> _Problems_
1. In the soundproof windows guide, rewrite everything from "Soundproof Windows UK: How" down to "is not enough.", substituting "helicopter route" for "flight path".
2. Name the sources of noise that the soundproof windows guide mentions in its opening paragraph.
3. Carry on writing the soundproof windows guide from the point where it stops.

> _Excerpt_
________________________

Anthracite aluminium windows on a UK home near a busy road — acoustic glazing reduces road traffic noise

Soundproof Windows UK: How Much Noise Can They Actually Block? (2026 Guide)

9 min readGuide

If you live on a busy road, under a flight path, or within earshot of a railway line, you have probably wondered whether new windows would actually make a difference. The honest answer is: it depends entirely on what type of glazing you choose, and "double glazing" on its own is not enough.

This guide covers the actual noise reduction figures — in decibels, not marketing language — for each glazing type available in the UK in 2026, what the specifications mean, and what an acoustic upgrade typically costs.

Why Standard Double Glazing Often Disappoints

Standard double glazing was designed primarily to improve thermal performance, not noise reduction. A typical modern uPVC or aluminium window with 4-12-4 glazing (4mm glass / 12mm argon gap / 4mm glass) achieves an Rw (weighted sound reduction index) of around 30–32 dB.

________________________

> _Data rows_

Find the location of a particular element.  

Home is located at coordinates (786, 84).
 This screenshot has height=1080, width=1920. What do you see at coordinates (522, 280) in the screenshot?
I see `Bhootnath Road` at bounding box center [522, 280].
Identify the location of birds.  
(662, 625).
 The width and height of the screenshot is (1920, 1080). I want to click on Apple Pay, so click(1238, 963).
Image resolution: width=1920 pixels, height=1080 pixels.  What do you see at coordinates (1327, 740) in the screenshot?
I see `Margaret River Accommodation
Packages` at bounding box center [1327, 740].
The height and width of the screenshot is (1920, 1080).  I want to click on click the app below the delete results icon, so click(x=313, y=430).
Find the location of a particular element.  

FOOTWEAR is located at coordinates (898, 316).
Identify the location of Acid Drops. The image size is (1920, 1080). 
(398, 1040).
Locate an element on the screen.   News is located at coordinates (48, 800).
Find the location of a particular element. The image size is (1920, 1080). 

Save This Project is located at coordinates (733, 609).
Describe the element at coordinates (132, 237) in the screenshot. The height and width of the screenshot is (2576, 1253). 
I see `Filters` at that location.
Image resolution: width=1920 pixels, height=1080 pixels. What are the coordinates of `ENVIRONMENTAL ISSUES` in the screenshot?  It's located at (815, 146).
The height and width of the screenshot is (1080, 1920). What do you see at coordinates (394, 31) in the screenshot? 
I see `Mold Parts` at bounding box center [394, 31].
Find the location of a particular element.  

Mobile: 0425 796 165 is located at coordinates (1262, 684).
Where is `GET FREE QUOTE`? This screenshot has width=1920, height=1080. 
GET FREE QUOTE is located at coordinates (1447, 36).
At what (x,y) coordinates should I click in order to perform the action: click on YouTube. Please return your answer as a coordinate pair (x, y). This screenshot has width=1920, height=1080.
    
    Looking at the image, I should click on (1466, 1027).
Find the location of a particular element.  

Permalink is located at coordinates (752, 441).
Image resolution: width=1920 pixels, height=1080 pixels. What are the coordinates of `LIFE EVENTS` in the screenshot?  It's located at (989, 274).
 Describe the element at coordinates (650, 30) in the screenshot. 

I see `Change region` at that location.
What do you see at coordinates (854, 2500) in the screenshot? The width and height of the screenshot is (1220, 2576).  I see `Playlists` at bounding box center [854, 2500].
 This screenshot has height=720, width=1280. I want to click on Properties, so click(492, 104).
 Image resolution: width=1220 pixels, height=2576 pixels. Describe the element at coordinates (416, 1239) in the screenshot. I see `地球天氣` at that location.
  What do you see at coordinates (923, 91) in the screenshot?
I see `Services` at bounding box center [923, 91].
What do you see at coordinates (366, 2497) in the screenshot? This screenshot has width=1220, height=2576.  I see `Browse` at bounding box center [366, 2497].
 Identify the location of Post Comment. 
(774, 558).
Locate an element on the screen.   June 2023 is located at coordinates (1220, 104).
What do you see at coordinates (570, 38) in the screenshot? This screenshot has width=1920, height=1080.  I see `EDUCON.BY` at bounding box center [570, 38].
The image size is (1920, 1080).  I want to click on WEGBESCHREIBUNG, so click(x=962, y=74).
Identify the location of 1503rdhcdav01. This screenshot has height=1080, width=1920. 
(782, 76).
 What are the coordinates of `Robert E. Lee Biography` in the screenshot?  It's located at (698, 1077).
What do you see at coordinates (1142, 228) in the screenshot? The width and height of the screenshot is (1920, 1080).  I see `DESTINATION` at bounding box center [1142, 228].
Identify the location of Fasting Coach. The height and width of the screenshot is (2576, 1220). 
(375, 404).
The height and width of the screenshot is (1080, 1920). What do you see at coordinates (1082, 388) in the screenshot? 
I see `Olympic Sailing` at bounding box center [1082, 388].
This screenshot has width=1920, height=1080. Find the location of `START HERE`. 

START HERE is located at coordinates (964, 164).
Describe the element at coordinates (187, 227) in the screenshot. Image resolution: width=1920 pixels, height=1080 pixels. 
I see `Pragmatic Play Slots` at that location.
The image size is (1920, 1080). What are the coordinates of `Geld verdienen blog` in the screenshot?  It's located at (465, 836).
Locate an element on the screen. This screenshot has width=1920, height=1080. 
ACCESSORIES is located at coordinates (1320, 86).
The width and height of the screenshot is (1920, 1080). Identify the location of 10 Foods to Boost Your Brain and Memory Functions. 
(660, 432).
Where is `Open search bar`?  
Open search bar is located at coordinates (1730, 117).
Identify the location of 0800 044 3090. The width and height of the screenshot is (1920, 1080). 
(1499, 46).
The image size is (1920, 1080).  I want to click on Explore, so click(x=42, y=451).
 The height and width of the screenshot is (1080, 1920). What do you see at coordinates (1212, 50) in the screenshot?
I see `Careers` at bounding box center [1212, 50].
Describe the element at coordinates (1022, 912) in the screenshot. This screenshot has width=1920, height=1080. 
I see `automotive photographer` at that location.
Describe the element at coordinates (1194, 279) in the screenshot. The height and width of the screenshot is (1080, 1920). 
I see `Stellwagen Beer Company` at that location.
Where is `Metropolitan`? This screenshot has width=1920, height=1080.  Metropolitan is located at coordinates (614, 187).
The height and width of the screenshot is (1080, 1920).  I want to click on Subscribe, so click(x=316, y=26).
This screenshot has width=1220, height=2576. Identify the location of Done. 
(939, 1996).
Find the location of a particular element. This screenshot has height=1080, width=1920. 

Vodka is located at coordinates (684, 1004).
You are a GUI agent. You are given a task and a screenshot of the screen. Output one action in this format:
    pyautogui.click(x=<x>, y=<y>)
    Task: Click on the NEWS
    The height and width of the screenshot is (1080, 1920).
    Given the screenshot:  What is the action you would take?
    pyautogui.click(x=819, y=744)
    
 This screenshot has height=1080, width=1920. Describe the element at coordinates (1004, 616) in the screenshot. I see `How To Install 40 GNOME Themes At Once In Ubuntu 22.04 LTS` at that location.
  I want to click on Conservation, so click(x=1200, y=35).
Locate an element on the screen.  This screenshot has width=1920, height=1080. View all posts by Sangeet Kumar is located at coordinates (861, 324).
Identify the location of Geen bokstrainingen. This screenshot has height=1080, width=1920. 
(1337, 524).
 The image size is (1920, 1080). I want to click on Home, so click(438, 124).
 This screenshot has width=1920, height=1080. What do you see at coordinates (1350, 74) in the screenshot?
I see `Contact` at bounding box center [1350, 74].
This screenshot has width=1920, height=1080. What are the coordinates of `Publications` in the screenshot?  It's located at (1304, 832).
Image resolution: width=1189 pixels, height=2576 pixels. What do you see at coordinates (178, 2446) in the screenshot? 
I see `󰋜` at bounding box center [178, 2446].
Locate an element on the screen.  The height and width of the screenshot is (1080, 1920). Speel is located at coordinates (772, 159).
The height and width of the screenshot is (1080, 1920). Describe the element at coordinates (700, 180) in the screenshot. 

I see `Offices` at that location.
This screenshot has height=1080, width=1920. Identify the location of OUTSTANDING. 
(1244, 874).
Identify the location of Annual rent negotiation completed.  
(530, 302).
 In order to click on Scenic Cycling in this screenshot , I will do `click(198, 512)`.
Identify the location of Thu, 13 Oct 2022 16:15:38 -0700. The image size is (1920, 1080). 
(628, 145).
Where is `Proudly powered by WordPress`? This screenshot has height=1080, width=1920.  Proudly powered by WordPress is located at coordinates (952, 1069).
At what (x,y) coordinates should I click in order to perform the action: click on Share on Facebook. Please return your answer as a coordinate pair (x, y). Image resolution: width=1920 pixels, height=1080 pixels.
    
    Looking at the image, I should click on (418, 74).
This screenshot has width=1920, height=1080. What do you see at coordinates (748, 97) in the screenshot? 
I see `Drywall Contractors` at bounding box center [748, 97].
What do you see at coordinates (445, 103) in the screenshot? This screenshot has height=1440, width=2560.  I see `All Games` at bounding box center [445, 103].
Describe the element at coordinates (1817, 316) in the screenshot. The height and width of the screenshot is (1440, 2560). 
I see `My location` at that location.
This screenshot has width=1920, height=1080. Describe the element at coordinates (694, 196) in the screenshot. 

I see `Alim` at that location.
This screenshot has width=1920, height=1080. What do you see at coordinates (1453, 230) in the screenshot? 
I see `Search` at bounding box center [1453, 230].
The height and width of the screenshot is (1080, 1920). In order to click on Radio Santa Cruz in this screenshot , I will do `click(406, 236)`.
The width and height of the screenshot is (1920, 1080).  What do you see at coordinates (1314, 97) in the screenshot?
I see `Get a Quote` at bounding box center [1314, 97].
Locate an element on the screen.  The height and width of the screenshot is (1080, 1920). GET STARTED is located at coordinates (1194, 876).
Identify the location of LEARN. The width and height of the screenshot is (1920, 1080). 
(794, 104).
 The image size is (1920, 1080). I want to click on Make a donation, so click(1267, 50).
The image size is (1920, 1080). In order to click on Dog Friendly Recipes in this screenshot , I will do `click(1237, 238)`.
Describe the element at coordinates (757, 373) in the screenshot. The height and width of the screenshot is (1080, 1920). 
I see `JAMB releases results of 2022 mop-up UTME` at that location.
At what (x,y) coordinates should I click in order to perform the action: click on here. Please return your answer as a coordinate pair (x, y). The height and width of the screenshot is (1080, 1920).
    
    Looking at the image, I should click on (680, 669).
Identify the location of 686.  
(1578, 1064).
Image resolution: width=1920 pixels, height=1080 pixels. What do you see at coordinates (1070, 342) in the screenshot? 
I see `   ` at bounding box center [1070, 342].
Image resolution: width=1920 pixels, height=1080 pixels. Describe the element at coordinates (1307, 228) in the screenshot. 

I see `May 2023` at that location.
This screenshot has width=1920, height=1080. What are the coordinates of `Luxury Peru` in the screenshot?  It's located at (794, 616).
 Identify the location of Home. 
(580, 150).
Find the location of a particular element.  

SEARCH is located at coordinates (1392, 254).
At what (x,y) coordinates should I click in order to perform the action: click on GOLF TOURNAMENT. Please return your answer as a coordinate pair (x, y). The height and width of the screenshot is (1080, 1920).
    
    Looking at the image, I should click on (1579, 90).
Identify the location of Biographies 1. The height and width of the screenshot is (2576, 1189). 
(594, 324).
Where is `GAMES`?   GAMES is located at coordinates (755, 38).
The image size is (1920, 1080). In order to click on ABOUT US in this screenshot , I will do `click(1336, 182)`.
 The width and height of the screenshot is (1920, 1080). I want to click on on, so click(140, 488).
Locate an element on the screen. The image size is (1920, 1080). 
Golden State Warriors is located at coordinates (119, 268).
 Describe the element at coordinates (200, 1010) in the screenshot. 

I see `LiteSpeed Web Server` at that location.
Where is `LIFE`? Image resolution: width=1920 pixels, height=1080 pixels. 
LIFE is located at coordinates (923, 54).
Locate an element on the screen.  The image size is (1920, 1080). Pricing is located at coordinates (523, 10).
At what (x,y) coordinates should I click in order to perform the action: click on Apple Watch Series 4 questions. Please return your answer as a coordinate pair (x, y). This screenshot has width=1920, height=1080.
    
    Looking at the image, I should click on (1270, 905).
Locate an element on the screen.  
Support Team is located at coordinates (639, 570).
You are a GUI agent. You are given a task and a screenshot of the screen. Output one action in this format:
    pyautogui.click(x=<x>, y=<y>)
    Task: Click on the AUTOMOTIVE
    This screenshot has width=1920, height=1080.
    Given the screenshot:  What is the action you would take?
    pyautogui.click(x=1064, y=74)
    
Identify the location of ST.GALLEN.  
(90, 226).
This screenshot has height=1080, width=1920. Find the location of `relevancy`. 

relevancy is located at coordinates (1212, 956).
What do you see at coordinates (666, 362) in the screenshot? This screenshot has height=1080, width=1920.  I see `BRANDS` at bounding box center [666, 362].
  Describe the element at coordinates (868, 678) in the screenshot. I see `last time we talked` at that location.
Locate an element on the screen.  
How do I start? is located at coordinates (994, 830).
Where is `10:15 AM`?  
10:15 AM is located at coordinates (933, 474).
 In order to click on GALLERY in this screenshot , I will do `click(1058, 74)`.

________________________

> _Responses per task_
1.
Soundproof Windows UK: How Much Noise Can They Actually Block? (2026 Guide)

9 min readGuide

If you live on a busy road, under a helicopter route, or within earshot of a railway line, you have probably wondered whether new windows would actually make a difference. The honest answer is: it depends entirely on what type of glazing you choose, and "double glazing" on its own is not enough.

2. A busy road, a flight path, and a railway line.

3.
To put that in context:

  • Heavy road traffic outside registers around 80 dB at the kerb
  • At 30 dB Rw, your window is theoretically reducing that to 50 dB inside — equivalent to a quiet conversation, not silence
  • In practice, sound flanks through gaps in the frame, the threshold and the reveal, so the real-world reduction is often 24–28 dB

That is why homeowners upgrade to double glazing expecting quiet and find they can still clearly hear lorries, motorbikes and buses. The glazing itself is not the weak link — the specification is.

What Rw Means (and Why It Matters)

Rw (weighted sound reduction index) is the standard measure for how much airborne sound a glazing unit reduces, measured in decibels across a range of frequencies and weighted to reflect how human hearing perceives noise. It is defined in BS EN ISO 717-1 and tested in a laboratory.

A higher Rw = more noise blocked.

Every additional 3 dB of reduction roughly halves the perceived loudness of sound. So the difference between Rw 30 and Rw 42 — which is what separates standard glazing from good acoustic glazing — is perceived as roughly four times quieter, not just 40% quieter.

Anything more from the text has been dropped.